Copy the part of the listing below word for word, starting with the line that contains "This screenshot has width=578, height=437." and continuing through the end of the listing, both ends included.

***** Extracted material

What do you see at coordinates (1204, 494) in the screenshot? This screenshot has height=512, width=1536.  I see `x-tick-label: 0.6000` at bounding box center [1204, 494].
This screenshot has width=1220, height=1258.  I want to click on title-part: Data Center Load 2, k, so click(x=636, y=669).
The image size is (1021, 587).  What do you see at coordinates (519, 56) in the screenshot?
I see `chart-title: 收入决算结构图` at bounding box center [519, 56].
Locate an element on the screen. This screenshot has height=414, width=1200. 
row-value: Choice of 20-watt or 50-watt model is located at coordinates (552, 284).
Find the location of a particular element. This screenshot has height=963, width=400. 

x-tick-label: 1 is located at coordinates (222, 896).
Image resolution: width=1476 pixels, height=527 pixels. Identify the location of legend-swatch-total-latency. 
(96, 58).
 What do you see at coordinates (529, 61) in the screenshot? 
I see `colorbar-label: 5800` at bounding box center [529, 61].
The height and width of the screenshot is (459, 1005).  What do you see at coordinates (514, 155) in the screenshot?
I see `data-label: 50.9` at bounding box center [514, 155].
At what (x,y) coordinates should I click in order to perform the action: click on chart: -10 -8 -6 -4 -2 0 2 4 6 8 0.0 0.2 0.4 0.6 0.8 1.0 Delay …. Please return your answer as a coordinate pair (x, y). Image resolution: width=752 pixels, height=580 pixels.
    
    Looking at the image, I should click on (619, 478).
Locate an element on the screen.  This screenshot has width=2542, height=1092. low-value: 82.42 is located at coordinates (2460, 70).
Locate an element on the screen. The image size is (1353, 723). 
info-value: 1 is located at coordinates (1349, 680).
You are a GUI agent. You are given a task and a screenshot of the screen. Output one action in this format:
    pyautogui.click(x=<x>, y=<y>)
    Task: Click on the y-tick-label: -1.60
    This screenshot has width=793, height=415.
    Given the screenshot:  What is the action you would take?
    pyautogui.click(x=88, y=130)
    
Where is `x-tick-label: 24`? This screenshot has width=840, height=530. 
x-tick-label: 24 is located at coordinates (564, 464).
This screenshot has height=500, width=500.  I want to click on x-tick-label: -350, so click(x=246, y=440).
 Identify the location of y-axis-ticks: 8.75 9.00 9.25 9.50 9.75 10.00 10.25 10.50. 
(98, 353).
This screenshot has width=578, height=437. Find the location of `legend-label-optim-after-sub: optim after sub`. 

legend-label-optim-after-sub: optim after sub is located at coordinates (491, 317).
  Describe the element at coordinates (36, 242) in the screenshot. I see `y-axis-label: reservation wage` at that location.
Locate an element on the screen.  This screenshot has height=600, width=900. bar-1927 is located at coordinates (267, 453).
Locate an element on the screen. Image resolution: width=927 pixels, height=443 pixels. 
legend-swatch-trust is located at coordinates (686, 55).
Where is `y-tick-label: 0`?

**********

> Task result:
This screenshot has width=578, height=437. Find the location of `legend-label-optim-after-sub: optim after sub`. 

legend-label-optim-after-sub: optim after sub is located at coordinates (491, 317).
  Describe the element at coordinates (36, 242) in the screenshot. I see `y-axis-label: reservation wage` at that location.
Locate an element on the screen.  This screenshot has height=600, width=900. bar-1927 is located at coordinates (267, 453).
Locate an element on the screen. Image resolution: width=927 pixels, height=443 pixels. 
legend-swatch-trust is located at coordinates (686, 55).
Where is `y-tick-label: 0`?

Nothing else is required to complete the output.